*What is being asked*
Rewrite the records from the line that has "Open the 部门档案 template link" through the line that has "Click VORLAGE tag", replacing "template link" with "template page" and changing nothing else. Leave the pictures out.

*Exercise input*
::::

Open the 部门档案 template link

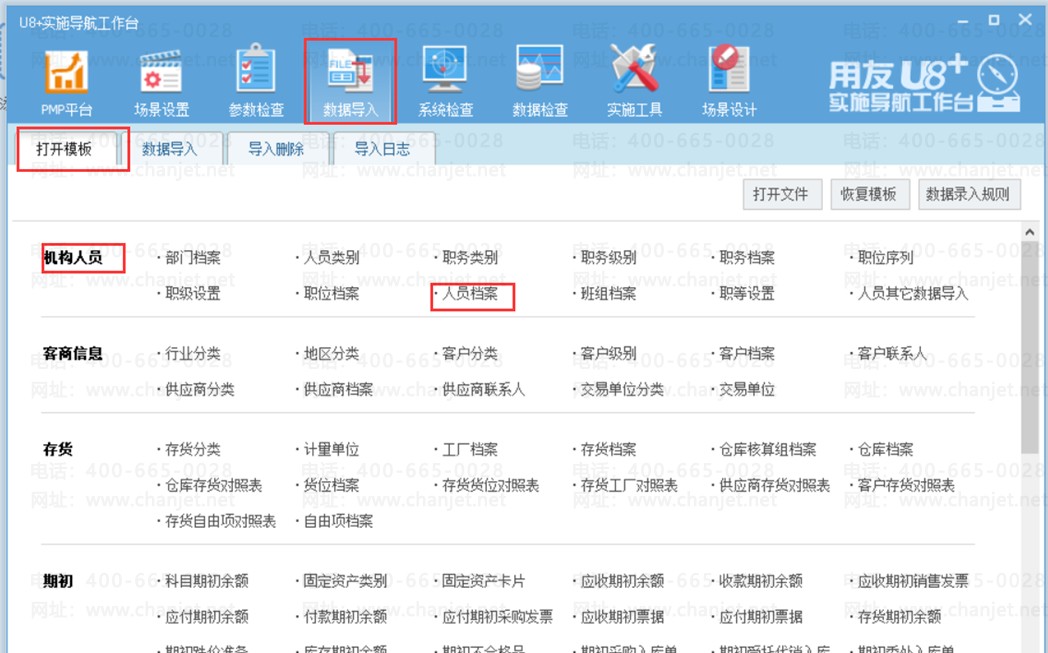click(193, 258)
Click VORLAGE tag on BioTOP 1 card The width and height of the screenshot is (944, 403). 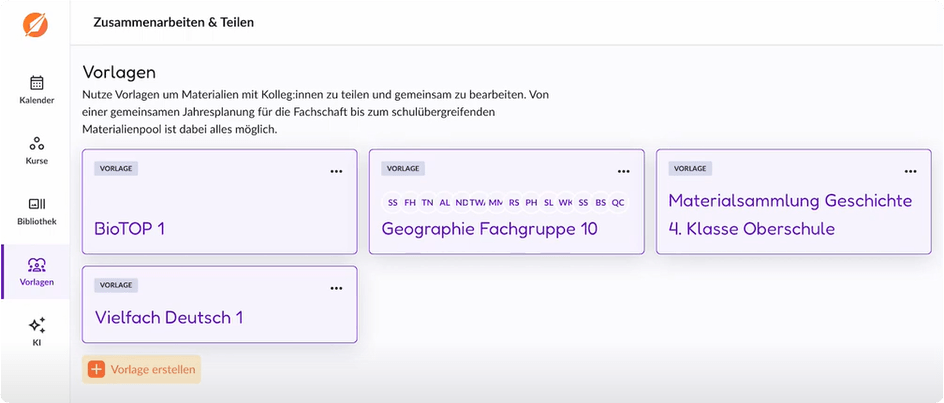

::::

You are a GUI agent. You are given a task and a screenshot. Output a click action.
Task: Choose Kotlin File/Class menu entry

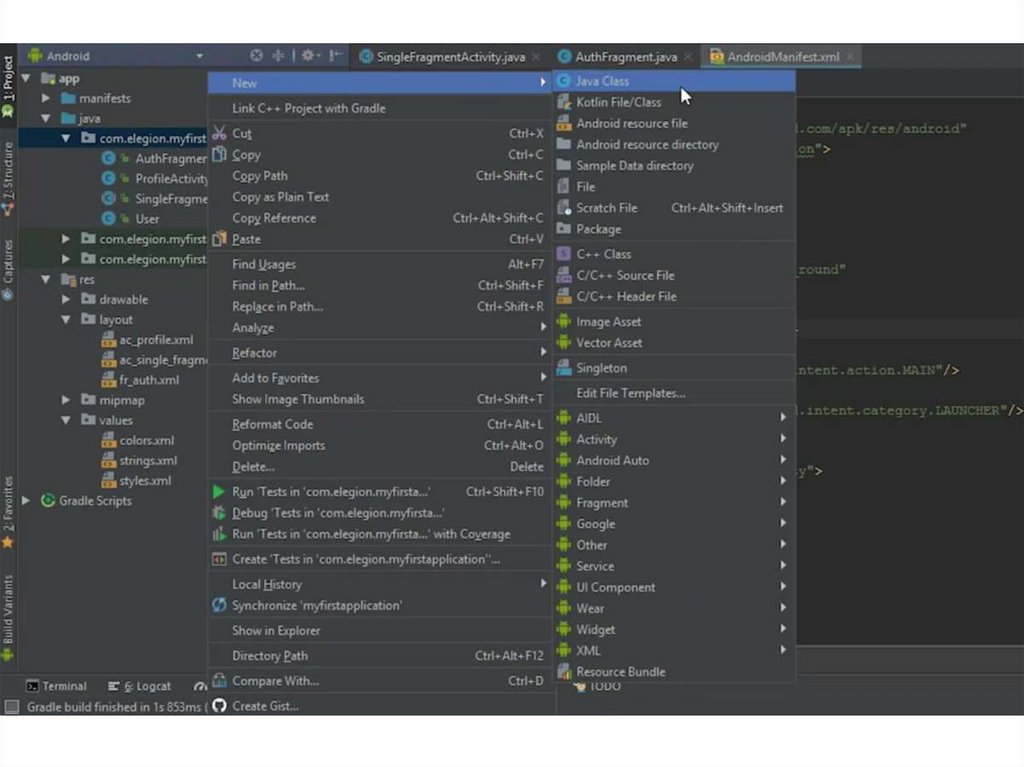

::::

*Output of the exercise*
Open the 部门档案 template page

click(193, 258)
Click VORLAGE tag on BioTOP 1 card The width and height of the screenshot is (944, 403). 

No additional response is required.